Reproduce verbatim the records from the line containing "The width and" through the end of the records, both ends included, and omit the pictures.
□ □ □ □
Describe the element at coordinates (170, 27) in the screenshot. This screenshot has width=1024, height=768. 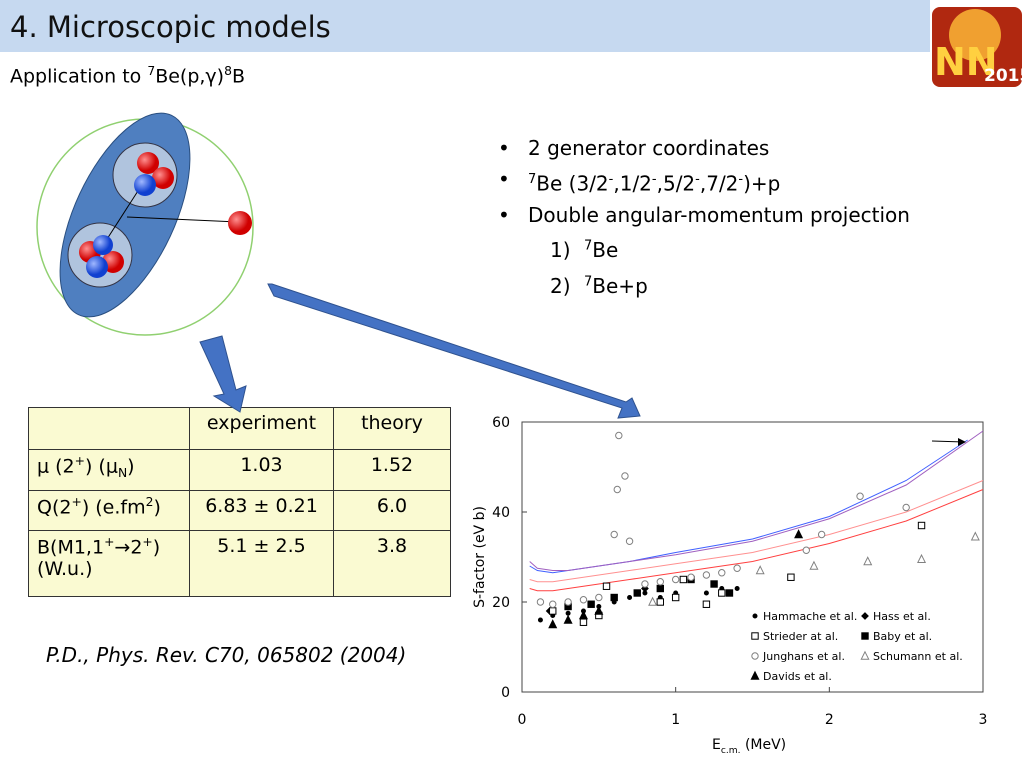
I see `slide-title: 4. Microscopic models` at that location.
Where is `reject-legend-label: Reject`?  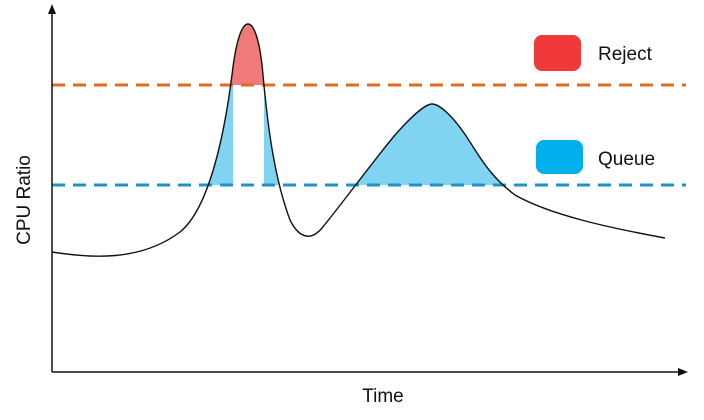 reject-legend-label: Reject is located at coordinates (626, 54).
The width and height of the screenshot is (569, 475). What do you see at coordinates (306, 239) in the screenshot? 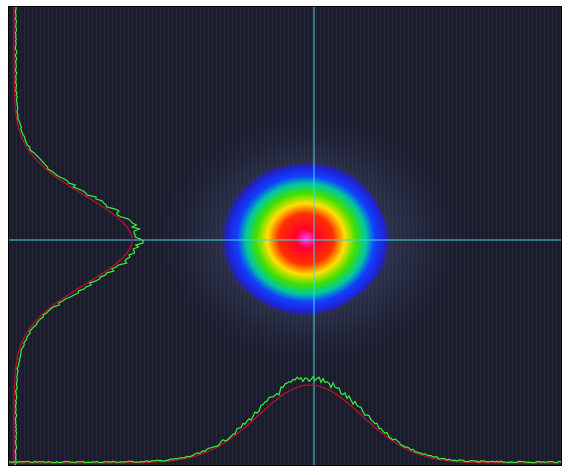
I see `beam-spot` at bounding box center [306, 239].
□ □ □ □
Solution to this problem:
The width and height of the screenshot is (569, 475). What do you see at coordinates (306, 239) in the screenshot? 
I see `beam-spot` at bounding box center [306, 239].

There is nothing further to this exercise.